= Jewett City vampires =

1854 tuberculosis-related folk ritual

The Jewett City vampires were thought to be the cause of an incident surrounding the Ray family, a large farming family of Griswold, Connecticut, in the 1840s and 1850s, who upon the death of multiple family members concluded they were plagued by vampires, and in 1854 disinterred the dead relatives and burned their bodies to "protect" themselves from the undead.

== History ==
Some time in the mid 19th century one member of the Ray family had contracted tuberculosis, and the first fatality came with the death of 24-year-old Lemuel Ray in 1845. Shortly after Lemuel Ray's father Henry B. Ray died in 1851. Two years later 26-year-old Elisha Ray, Lemuel's brother, died in 1853. One year after that in 1854 Henry Ray, Henry B. Ray's eldest son and Lemuel and Elisha's brother, died from the disease. Another common method to ensure that dead family members remained that way was to cut out the heart of the deceased member and burn it to cure the rest of the family and put the spirit to rest.

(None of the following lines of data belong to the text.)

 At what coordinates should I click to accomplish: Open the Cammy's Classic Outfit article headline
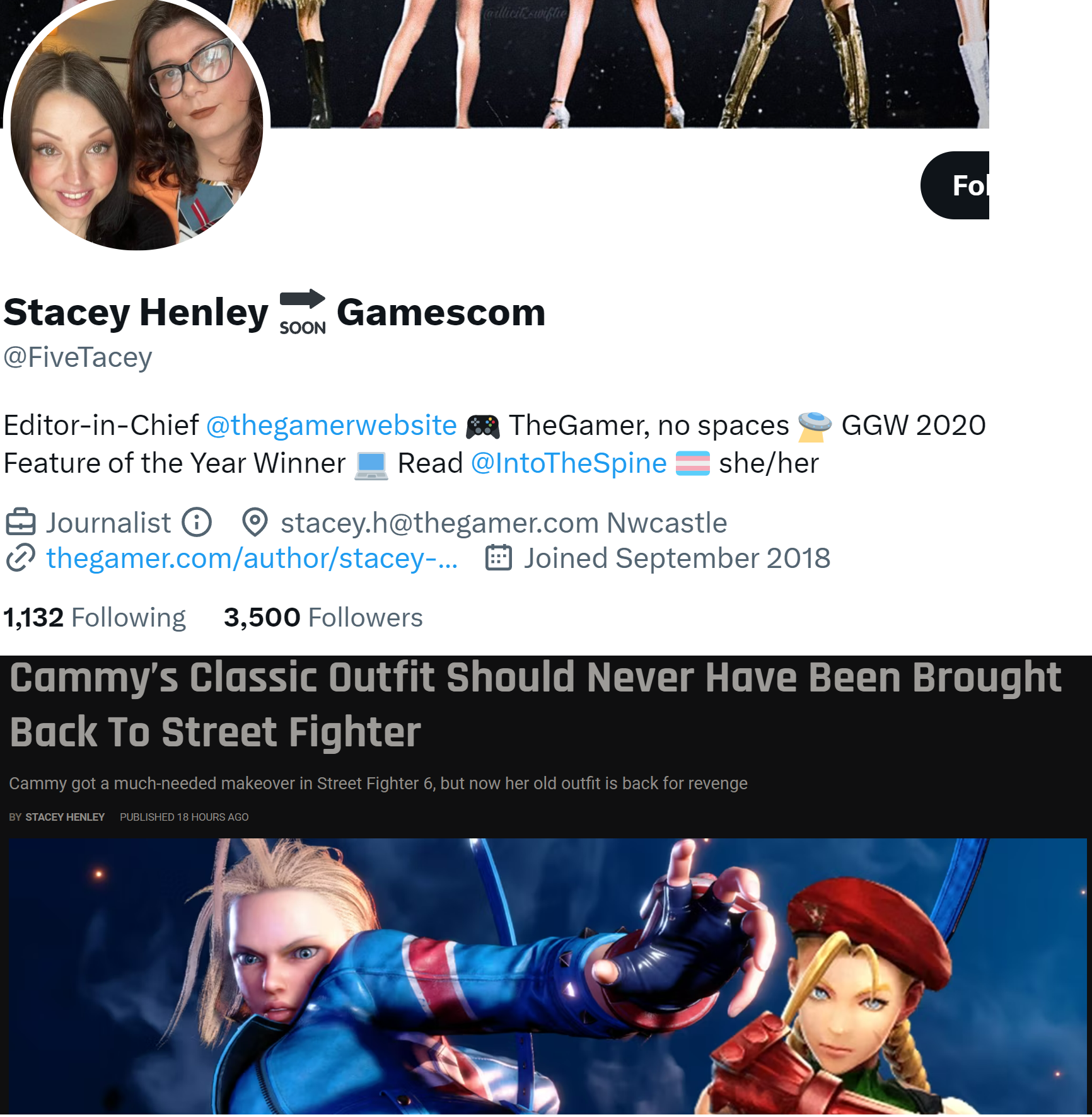pyautogui.click(x=536, y=705)
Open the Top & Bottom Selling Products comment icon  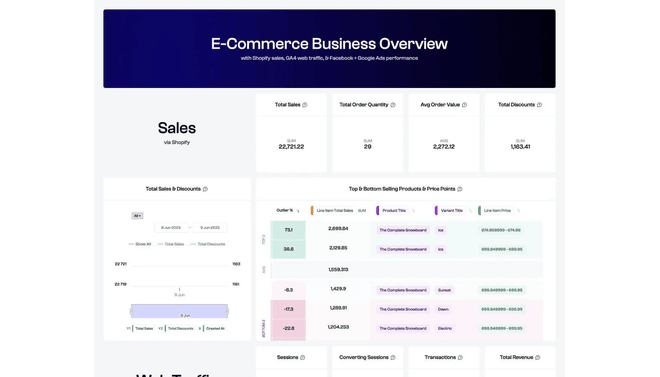click(x=460, y=189)
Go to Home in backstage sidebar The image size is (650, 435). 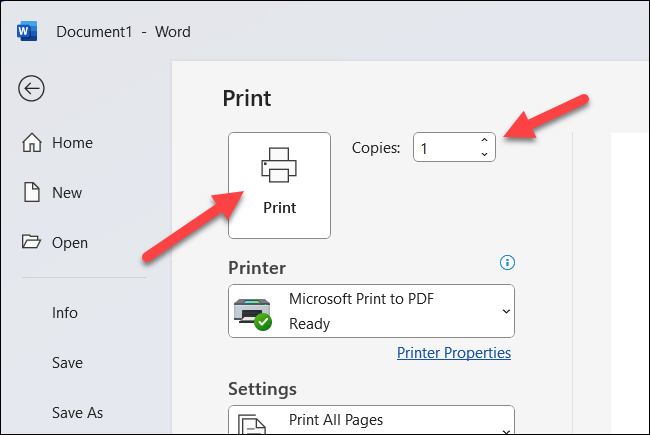pyautogui.click(x=72, y=143)
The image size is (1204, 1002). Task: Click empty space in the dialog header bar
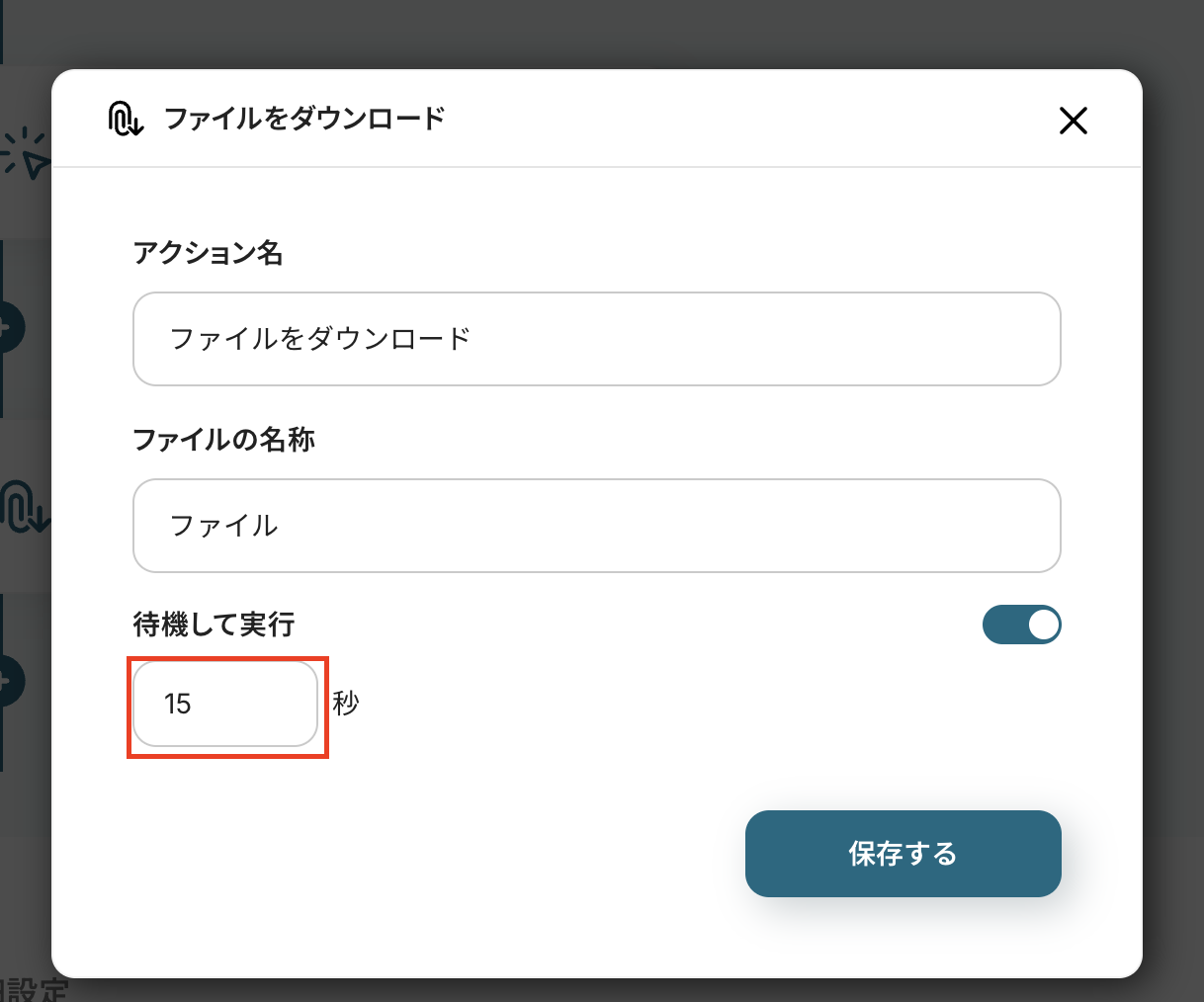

The Ray family died of tuberculosis (then known as consumption) over a period of nine years.

==Modern rediscovery==
A few miles away from where the Ray family is buried, in the early 1990s a few children were playing near a hillside gravel mine in Griswold, Connecticut. There, they discovered the unmarked Walton Family graveyard. 29 graves were uncovered collectively belonging to both the Walton family and the Barber Family. One such grave had a body which was buried, exhumed, then reburied with its skull dislocated from its spine placed face down with its femurs placed in an "X" below the skull.